The roof of the Bogert Pavilion remains partially collapsed after heavy snowfall in March 2019 proved too much for a rotting beam.

A private donor agreed to kick in the $350,000 needed to repair Bozeman’s Bogert pavilion, which also means the iconic structure will likely have a fix sooner than expected and return with a new name.

On Monday, the Bozeman City Commission will vote on whether to accept the donation from Marcia Anderson to fix the partially collapsed pavilion and in exchange name the structure The Anderson Pavilion at Bogert Park.

Anderson is a longtime Gallatin Valley rancher, doctor and philanthropist. Among other things, she was also a major contributor to the Bobcat-Anderson Tennis Center and funded the off-leash section at Gallatin Regional Park named Anderson Dog Park.

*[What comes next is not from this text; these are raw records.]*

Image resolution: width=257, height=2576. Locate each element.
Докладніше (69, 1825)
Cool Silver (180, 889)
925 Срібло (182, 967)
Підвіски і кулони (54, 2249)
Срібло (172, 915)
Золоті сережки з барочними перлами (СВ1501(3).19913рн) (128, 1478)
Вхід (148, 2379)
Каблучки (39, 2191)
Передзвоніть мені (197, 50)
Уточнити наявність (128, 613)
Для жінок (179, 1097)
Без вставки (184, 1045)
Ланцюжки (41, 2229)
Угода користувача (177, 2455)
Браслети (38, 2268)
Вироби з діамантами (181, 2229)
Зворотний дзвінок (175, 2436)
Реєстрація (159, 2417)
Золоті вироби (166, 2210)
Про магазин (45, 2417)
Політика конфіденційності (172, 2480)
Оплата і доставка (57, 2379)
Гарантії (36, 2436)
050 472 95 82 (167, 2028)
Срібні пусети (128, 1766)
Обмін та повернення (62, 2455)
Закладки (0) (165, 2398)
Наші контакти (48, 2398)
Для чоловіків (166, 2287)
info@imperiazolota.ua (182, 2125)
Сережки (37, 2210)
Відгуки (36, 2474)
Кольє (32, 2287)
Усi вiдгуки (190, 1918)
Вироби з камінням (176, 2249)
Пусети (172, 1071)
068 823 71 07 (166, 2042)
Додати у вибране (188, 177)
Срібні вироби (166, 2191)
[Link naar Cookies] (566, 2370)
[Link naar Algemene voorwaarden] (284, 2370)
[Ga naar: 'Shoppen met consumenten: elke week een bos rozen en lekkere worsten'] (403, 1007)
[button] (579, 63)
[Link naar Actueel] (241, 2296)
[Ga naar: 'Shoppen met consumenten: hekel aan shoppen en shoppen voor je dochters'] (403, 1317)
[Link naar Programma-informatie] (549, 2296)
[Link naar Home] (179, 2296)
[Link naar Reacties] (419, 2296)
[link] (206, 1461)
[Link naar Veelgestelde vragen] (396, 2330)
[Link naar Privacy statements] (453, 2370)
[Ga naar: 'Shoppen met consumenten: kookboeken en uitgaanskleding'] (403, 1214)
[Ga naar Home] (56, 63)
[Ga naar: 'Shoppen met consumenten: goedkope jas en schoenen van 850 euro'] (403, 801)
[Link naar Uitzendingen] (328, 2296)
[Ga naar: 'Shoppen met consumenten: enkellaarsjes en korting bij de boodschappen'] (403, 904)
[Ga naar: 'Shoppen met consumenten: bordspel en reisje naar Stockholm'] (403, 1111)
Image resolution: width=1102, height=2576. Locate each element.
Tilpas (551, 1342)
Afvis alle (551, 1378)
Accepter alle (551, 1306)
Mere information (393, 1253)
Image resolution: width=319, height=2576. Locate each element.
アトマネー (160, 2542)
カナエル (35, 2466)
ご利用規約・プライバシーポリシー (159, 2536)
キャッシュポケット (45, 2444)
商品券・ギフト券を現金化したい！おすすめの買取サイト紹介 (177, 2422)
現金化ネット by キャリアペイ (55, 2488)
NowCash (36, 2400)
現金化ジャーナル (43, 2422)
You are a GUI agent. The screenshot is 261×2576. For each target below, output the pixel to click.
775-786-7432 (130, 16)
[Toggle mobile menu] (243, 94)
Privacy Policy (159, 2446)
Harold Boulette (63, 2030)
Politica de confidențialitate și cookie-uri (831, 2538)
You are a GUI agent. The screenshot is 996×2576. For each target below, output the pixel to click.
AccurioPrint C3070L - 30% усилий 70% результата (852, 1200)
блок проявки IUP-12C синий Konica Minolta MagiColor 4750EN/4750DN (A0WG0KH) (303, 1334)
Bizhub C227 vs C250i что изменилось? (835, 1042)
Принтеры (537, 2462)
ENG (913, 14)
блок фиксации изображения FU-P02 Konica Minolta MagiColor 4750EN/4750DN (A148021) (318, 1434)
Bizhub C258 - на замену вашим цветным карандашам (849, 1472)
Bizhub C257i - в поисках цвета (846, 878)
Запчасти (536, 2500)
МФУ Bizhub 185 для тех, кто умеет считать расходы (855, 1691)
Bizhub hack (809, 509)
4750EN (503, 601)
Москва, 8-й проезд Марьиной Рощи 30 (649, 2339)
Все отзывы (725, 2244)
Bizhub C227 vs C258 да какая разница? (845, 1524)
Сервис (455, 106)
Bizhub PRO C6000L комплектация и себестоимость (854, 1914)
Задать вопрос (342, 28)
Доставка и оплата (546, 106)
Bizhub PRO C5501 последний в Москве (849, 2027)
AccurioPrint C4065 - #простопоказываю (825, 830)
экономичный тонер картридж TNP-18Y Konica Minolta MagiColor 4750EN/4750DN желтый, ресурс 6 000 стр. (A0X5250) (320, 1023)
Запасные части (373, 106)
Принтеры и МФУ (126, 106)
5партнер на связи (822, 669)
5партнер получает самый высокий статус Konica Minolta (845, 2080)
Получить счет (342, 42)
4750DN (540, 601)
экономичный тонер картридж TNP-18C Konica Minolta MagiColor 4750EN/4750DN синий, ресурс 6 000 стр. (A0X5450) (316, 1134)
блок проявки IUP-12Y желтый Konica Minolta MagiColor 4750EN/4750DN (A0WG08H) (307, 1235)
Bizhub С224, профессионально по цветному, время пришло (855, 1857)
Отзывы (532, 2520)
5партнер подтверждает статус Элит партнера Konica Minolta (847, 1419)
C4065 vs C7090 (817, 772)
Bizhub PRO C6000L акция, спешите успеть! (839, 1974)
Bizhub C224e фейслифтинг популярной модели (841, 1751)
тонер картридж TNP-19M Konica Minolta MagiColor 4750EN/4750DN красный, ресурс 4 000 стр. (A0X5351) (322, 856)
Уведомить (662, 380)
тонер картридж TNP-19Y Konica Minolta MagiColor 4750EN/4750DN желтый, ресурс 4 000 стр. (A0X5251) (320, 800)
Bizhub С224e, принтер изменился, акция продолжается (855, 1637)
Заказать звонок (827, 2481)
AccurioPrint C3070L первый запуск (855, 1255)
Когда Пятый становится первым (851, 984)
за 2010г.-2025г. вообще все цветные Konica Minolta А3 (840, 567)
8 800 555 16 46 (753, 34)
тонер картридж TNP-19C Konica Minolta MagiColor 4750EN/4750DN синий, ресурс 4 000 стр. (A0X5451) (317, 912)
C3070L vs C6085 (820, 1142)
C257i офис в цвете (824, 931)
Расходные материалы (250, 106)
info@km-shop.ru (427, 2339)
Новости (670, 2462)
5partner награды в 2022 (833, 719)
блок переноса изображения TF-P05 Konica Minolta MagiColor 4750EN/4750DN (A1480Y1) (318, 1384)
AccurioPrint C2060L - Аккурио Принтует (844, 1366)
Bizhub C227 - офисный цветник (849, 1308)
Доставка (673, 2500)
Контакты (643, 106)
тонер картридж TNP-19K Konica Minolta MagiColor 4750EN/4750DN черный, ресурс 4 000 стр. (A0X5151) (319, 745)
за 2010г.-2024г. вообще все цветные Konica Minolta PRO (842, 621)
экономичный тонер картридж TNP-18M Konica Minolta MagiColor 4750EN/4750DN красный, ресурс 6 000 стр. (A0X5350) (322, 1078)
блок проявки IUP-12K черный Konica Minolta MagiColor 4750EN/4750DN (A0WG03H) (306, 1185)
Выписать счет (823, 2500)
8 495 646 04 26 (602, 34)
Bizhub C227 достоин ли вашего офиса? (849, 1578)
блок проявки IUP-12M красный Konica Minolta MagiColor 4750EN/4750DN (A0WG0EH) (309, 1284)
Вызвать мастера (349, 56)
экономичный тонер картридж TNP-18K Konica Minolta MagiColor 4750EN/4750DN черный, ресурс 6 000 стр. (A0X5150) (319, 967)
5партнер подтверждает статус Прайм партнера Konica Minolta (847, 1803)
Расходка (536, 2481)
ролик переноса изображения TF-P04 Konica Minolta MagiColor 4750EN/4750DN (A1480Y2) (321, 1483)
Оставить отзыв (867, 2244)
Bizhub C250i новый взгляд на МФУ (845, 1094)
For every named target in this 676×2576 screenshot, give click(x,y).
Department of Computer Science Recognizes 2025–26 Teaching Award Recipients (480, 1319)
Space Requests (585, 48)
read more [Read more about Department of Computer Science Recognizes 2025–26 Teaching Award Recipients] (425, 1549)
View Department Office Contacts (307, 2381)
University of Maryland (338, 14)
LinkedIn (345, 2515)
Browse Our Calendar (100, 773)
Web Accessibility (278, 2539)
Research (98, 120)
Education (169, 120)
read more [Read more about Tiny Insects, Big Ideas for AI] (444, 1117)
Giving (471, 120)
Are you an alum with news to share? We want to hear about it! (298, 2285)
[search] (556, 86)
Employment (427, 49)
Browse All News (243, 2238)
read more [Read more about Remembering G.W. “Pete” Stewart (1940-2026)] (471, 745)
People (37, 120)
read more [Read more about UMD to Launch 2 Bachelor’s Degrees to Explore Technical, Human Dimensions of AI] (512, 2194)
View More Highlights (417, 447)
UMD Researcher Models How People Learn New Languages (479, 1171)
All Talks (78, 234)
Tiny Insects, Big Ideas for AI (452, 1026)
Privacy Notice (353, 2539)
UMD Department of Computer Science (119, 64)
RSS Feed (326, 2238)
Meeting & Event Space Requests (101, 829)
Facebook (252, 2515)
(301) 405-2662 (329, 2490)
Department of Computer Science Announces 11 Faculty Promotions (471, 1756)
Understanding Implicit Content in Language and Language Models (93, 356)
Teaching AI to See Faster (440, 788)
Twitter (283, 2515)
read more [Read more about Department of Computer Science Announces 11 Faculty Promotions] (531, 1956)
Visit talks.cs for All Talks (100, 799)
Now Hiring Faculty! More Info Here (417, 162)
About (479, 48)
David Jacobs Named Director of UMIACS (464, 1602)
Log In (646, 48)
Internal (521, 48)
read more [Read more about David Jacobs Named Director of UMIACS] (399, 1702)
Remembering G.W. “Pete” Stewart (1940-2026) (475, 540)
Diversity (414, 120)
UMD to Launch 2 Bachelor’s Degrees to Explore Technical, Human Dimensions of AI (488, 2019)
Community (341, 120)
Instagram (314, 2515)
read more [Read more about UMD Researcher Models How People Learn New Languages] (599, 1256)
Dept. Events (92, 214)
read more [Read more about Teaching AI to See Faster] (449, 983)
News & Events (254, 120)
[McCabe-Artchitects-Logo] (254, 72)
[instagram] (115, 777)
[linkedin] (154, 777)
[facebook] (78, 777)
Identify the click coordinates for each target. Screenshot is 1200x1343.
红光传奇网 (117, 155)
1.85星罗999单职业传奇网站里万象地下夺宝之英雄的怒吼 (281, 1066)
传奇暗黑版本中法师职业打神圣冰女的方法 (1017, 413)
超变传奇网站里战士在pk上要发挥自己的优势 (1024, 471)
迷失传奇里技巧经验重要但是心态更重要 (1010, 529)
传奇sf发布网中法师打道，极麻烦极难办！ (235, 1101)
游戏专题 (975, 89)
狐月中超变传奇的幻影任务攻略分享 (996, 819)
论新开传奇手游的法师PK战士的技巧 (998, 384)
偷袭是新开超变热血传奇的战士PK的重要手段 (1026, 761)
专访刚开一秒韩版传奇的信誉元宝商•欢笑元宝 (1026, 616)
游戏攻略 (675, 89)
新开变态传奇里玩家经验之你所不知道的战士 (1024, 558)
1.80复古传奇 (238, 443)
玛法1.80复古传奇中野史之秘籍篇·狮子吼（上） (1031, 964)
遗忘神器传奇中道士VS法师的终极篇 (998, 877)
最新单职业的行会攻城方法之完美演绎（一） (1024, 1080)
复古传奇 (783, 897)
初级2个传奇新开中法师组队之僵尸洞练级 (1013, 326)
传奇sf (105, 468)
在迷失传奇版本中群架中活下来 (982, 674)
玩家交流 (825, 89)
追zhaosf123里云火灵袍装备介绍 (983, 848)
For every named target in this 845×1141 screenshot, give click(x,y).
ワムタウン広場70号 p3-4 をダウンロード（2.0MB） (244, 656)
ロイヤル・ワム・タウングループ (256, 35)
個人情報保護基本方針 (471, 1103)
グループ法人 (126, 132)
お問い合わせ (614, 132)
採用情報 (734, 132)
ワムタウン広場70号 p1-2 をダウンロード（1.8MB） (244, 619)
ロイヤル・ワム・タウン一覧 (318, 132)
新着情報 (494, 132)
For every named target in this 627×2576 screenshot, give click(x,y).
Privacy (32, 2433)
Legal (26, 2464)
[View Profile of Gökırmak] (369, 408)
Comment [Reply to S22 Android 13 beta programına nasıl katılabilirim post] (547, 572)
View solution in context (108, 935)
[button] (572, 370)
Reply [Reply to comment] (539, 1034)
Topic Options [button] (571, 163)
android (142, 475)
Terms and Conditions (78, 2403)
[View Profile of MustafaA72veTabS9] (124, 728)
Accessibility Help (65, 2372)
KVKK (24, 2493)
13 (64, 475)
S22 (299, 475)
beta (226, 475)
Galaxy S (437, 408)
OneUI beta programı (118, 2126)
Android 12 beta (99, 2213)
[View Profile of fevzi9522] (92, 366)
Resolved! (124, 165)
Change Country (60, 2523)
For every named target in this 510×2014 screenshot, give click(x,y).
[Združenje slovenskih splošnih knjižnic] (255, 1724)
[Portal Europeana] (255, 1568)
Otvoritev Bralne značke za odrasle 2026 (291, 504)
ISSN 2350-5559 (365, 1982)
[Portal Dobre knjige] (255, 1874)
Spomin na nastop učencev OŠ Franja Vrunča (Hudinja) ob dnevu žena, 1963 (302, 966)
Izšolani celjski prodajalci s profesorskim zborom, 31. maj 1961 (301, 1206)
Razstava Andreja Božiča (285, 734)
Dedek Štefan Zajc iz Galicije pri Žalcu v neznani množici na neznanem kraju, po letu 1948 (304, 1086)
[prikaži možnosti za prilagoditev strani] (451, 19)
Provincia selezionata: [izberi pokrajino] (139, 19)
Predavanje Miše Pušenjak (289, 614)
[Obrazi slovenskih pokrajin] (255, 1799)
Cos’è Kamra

“Marcia Anderson recognized the historic value and significance of this resource to our community. We are grateful for her offer,” said City Manager Andrea Surratt. “We are moving as quickly as possible to get it back to our residents.”

The roof of the 1977 pavilion partially collapsed in March. No one was hurt. The popular town hub — used for a farmer’s market in the summer and for ice skating in the winter — has been closed ever since.

A structural assessment showed a heavy snow load paired with rotting wood led to one of the structure’s 10 beams giving way. Soon after the partial collapse, city staff said Bozeman hadn’t kept track of its upkeep.

According to city documents, the city will begin annual inspections and maintenance for all parks “to avoid future issues.” The city plans to do a Bozeman-wide assessment in early 2020.

The drafted letter of agreement gives the city until Oct. 31, 2020, to get the pavilion work done or “as soon thereafter as practicable.”

The city picked a $650,000 plan to restore the pavilion earlier this year. That goes beyond just making the repairs and brings the structure up to city codes.

Commissioners voted in September to put $200,000 toward the work. A lot of that money came from the city being able to collect more in taxes than expected.

The city’s insurer Montana Municipal Interlocal Authority initially ruled because of the pavilion’s time-worn disrepair, it wouldn’t contribute money toward the project. However, the insurer backstepped that after another assessment.

City spokesperson Melody Mileur said how much insurance will cover is still unknown.

She said that amount will come out after the city finalizes its designs and shows how much it will cost to fix the spot of collapse — which insurance will help cover — and what’s leftover to upgrade the rest of the pavilion.

Bozeman Commissioner Terry Cunningham said the city began looking for a private donor to avoid pulling more money from property owners for the project.

“This proves the power of philanthropy,” Cunningham said. “I believe that philanthropic funding is an untapped funding mechanism in Bozeman, and I believe it’s highly appropriate in how to avoid taxpayer burden.”

Cunningham said that could transfer to issues like Bozeman’s housing shortage.